• Supplied records

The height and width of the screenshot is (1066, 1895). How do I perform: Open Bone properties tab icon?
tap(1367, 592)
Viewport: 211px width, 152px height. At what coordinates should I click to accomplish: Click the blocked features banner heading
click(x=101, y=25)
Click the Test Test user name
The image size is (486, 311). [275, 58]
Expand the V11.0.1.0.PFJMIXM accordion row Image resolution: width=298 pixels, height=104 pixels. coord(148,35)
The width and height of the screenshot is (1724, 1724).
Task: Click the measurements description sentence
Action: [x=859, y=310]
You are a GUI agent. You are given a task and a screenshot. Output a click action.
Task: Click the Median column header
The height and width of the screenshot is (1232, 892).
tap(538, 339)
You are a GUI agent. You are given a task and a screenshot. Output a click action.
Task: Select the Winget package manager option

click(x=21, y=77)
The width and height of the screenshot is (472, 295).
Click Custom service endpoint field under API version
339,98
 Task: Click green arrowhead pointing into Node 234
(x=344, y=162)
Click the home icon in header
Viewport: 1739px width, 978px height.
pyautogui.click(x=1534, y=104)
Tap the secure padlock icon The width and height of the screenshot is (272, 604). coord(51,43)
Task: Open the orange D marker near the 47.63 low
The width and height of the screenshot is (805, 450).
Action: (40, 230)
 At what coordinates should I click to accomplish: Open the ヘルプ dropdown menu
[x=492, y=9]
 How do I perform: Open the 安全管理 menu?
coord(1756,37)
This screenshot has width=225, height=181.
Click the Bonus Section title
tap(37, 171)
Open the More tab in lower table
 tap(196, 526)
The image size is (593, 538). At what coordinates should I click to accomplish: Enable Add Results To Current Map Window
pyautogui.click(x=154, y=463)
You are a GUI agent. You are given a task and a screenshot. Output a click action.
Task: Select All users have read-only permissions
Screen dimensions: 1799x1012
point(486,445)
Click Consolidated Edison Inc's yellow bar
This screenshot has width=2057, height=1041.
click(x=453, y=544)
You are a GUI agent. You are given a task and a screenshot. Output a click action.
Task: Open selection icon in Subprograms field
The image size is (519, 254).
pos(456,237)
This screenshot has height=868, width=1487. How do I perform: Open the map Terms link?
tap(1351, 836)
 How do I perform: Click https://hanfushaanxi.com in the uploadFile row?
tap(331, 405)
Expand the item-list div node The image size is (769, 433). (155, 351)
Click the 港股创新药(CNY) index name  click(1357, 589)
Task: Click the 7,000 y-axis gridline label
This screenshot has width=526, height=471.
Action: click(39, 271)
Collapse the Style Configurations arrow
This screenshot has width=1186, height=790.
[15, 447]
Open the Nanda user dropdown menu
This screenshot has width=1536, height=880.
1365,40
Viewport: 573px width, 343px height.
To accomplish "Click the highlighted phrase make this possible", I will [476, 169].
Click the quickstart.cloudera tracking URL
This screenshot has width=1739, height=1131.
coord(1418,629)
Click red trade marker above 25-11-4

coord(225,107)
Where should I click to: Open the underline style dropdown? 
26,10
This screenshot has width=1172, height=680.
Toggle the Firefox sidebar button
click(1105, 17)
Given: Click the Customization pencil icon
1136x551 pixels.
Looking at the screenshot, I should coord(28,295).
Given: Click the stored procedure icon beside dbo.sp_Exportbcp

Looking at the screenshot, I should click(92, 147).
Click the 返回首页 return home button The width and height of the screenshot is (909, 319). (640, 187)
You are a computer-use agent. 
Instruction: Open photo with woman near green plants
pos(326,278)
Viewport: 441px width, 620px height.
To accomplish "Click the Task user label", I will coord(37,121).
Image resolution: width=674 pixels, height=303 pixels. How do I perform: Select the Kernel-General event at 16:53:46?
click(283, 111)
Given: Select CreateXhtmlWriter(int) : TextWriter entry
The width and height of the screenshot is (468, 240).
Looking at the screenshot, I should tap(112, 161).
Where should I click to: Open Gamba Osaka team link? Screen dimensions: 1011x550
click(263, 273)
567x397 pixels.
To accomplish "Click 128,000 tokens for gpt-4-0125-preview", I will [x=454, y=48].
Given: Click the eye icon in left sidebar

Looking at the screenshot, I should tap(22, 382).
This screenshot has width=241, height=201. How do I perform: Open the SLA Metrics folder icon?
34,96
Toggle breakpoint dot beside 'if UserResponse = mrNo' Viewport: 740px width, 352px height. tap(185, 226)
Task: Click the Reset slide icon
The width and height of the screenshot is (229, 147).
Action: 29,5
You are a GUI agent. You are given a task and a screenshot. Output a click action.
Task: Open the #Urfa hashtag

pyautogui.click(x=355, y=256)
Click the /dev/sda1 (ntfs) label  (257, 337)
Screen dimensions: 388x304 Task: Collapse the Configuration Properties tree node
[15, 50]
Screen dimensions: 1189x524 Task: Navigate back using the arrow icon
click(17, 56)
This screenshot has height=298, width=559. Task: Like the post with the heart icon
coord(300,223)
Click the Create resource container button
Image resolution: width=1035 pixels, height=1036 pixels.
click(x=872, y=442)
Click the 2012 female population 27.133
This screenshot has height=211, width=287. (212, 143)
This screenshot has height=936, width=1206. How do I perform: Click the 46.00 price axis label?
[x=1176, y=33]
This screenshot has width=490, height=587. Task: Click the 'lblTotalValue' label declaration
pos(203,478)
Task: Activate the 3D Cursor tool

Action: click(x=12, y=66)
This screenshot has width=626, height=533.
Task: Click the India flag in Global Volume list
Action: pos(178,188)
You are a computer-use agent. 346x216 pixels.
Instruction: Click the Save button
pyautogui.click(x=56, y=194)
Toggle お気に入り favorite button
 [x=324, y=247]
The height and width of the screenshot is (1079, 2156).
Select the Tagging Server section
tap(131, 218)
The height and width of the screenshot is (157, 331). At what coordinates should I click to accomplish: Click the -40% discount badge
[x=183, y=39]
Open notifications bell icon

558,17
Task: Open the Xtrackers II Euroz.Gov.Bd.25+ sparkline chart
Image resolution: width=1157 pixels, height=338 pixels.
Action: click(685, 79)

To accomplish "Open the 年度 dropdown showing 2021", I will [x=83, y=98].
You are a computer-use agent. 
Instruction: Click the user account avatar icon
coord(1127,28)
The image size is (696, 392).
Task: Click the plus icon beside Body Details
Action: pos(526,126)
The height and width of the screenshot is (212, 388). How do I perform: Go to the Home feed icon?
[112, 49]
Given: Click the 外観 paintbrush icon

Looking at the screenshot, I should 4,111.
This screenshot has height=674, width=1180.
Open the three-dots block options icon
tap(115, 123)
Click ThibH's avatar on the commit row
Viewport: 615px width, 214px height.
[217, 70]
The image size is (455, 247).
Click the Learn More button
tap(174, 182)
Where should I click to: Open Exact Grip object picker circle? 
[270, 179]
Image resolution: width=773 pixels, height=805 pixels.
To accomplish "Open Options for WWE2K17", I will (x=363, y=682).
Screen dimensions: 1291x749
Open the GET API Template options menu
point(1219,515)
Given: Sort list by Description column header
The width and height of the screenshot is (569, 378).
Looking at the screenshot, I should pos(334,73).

• Required work
Rewrite the records from the line containing "Given: Click the eye icon in left sidebar" up to and including the line containing "click(17, 56)", replacing "Screen dimensions" with "Display size" and leaving everything else unchanged.

• Solution for this exercise
Given: Click the eye icon in left sidebar

Looking at the screenshot, I should tap(22, 382).
This screenshot has width=241, height=201. How do I perform: Open the SLA Metrics folder icon?
34,96
Toggle breakpoint dot beside 'if UserResponse = mrNo' Viewport: 740px width, 352px height. tap(185, 226)
Task: Click the Reset slide icon
The width and height of the screenshot is (229, 147).
Action: 29,5
You are a GUI agent. You are given a task and a screenshot. Output a click action.
Task: Open the #Urfa hashtag

pyautogui.click(x=355, y=256)
Click the /dev/sda1 (ntfs) label  (257, 337)
Display size: 388x304 Task: Collapse the Configuration Properties tree node
[15, 50]
Display size: 1189x524 Task: Navigate back using the arrow icon
click(17, 56)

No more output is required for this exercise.